颅咽管瘤的极长期后遗症。

Very long-term sequelae of craniopharyngioma.

作者信息

Wijnen Mark, van den Heuvel-Eibrink Marry M, Janssen Joseph A M J L, Catsman-Berrevoets Coriene E, Michiels Erna M C, van Veelen-Vincent Marie-Lise C, Dallenga Alof H G, van den Berge J Herbert, van Rij Carolien M, van der Lely Aart-Jan, Neggers Sebastian J C M M

机构信息

Section EndocrinologyDepartment of Medicine, Pituitary Centre Rotterdam, Erasmus University Medical Centre, Rotterdam, the Netherlands.

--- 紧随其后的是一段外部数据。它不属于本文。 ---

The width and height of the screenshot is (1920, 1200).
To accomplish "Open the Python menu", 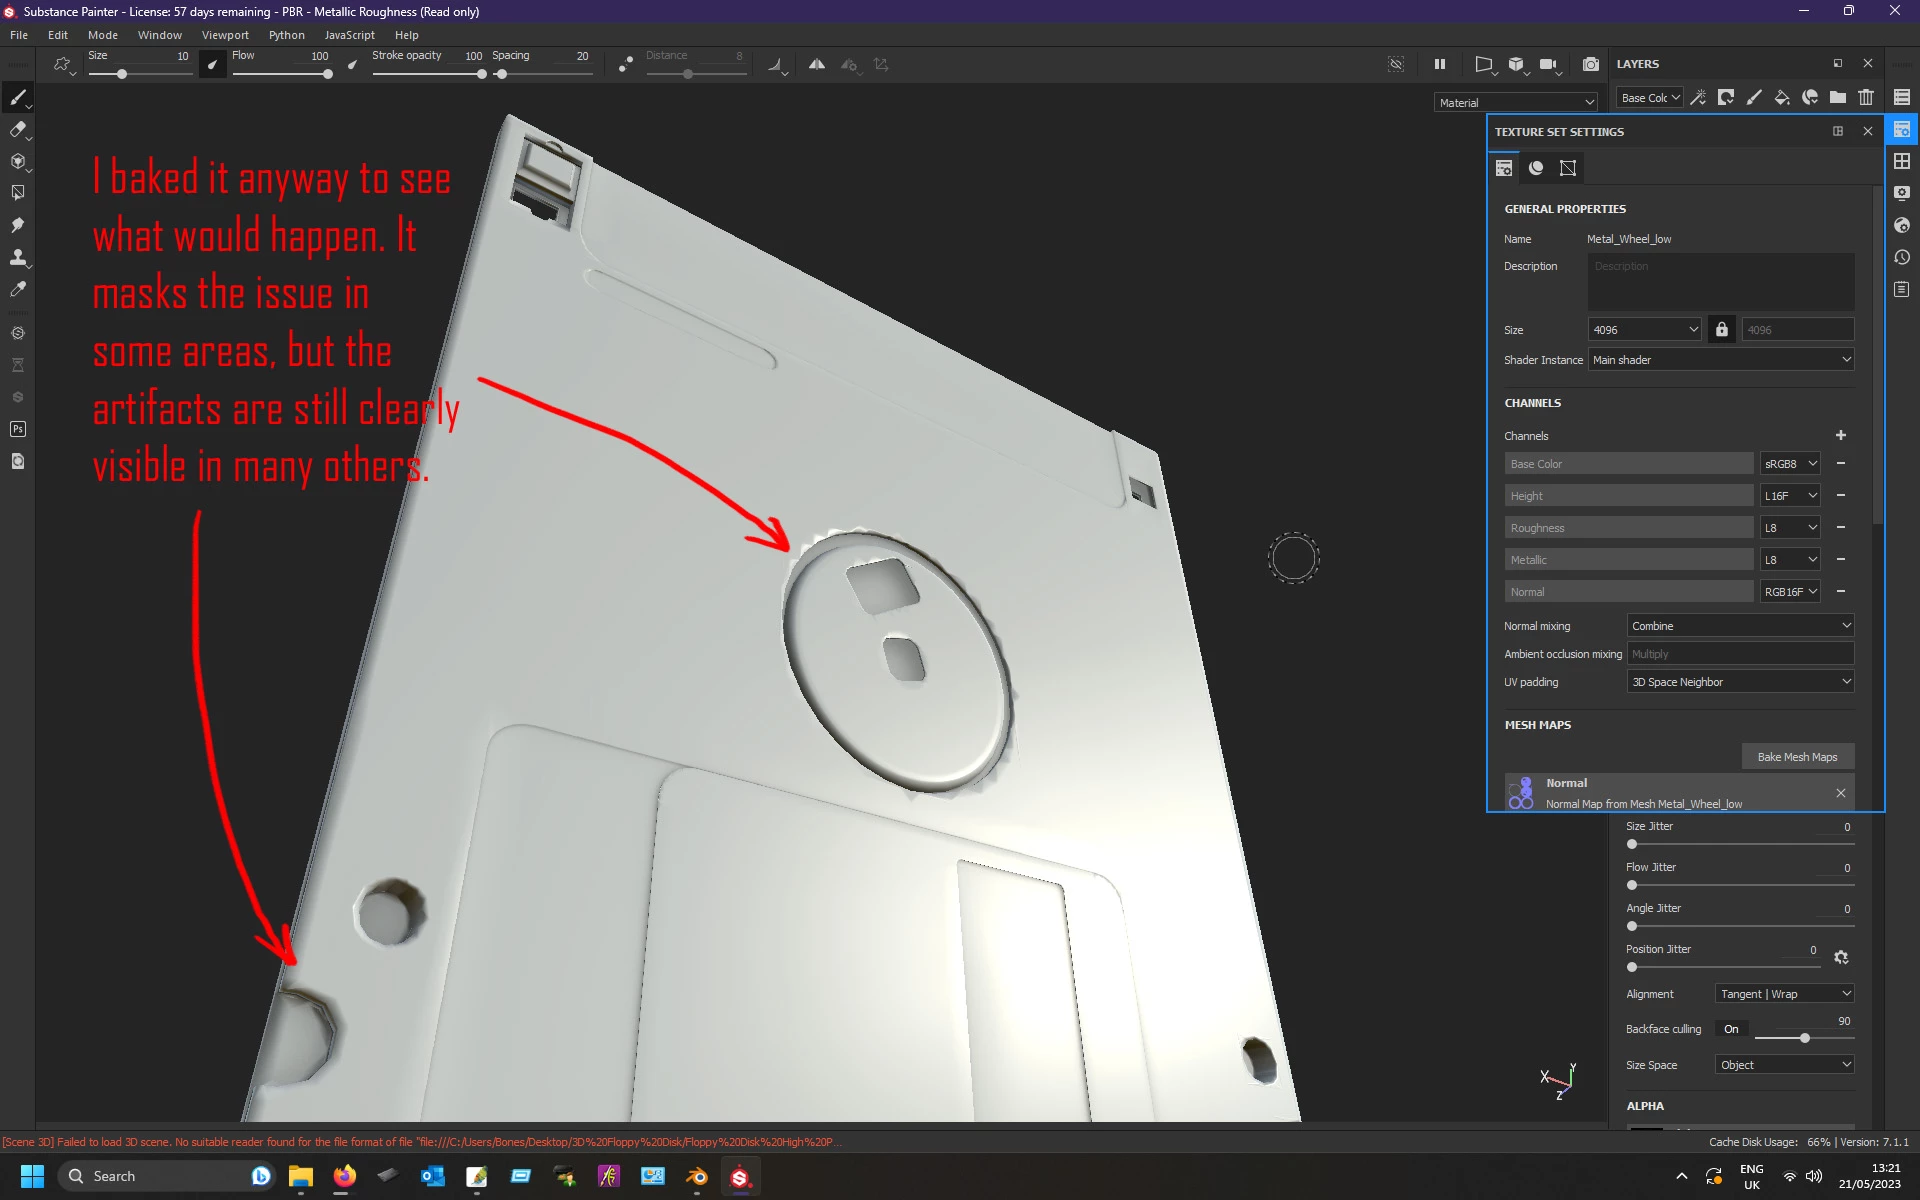I will tap(286, 35).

Department of Paediatric Oncology/HaematologyErasmus MC - Sophia Children's Hospital, Rotterdam, the Netherlands.

出版信息

Eur J Endocrinol. 2017 Jun;176(6):755-767. doi: 10.1530/EJE-17-0044. Epub 2017 Mar 21.

DOI:10.1530/EJE-17-0044

PMID:28325825

Abstract

OBJECTIVE

Studies investigating long-term health conditions in patients with craniopharyngioma are limited by short follow-up durations and generally do not compare long-term health effects according to initial craniopharyngioma treatment approach. In addition, studies comparing long-term health conditions between patients with childhood- and adult-onset craniopharyngioma report conflicting results. The objective of this study was to analyse a full spectrum of long-term health effects in patients with craniopharyngioma according to initial treatment approach and age group at craniopharyngioma presentation.

DESIGN

Cross-sectional study based on retrospective data.

METHODS

We studied a single-centre cohort of 128 patients with craniopharyngioma treated from 1980 onwards (63 patients with childhood-onset disease). Median follow-up since craniopharyngioma presentation was 13 years (interquartile range: 5-23 years). Initial craniopharyngioma treatment approaches included gross total resection ( = 25), subtotal resection without radiotherapy ( = 44), subtotal resection with radiotherapy ( = 25), cyst aspiration without radiotherapy ( = 8), and Yttrium brachytherapy ( = 21).

RESULTS

Pituitary hormone deficiencies (98%), visual disturbances (75%) and obesity (56%) were the most common long-term health conditions observed. Different initial craniopharyngioma treatment approaches resulted in similar long-term health effects. Patients with childhood-onset craniopharyngioma experienced significantly more growth hormone deficiency, diabetes insipidus, panhypopituitarism, morbid obesity, epilepsy and psychiatric conditions compared with patients with adult-onset disease. Recurrence-/progression-free survival was significantly lower after initial craniopharyngioma treatment with cyst aspiration compared with other therapeutic approaches. Survival was similar between patients with childhood- and adult-onset craniopharyngioma.

CONCLUSIONS

Long-term health conditions were comparable after different initial craniopharyngioma treatment approaches and were generally more frequent in patients with childhood- compared with adult-onset disease.

摘要

目的

关于颅咽管瘤患者长期健康状况的研究受随访时间短的限制，且通常未根据初始颅咽管瘤治疗方法比较长期健康影响。此外，比较儿童期和成年期发病的颅咽管瘤患者长期健康状况的研究结果相互矛盾。本研究的目的是根据初始治疗方法和颅咽管瘤发病时的年龄组，分析颅咽管瘤患者全面的长期健康影响。

设计

基于回顾性数据的横断面研究。

方法

我们研究了1980年起在单中心接受治疗的128例颅咽管瘤患者队列（63例儿童期发病患者）。自颅咽管瘤发病后的中位随访时间为13年（四分位间距：5 - 23年）。初始颅咽管瘤治疗方法包括全切除（n = 25）、未行放疗的次全切除（n = 44）、行放疗的次全切除（n = 25）、未行放疗的囊肿抽吸（n = 8）和钇近距离放疗（n = 21）。

结果

垂体激素缺乏（98%）、视觉障碍（75%）和肥胖（56%）是观察到的最常见的长期健康状况。不同的初始颅咽管瘤治疗方法导致相似的长期健康影响。与成年期发病的患者相比，儿童期发病的颅咽管瘤患者生长激素缺乏、尿崩症、全垂体功能减退、病态肥胖、癫痫和精神疾病更为常见。与其他治疗方法相比，初始采用囊肿抽吸治疗颅咽管瘤后的无复发/进展生存率显著更低。儿童期和成年期发病的颅咽管瘤患者生存率相似。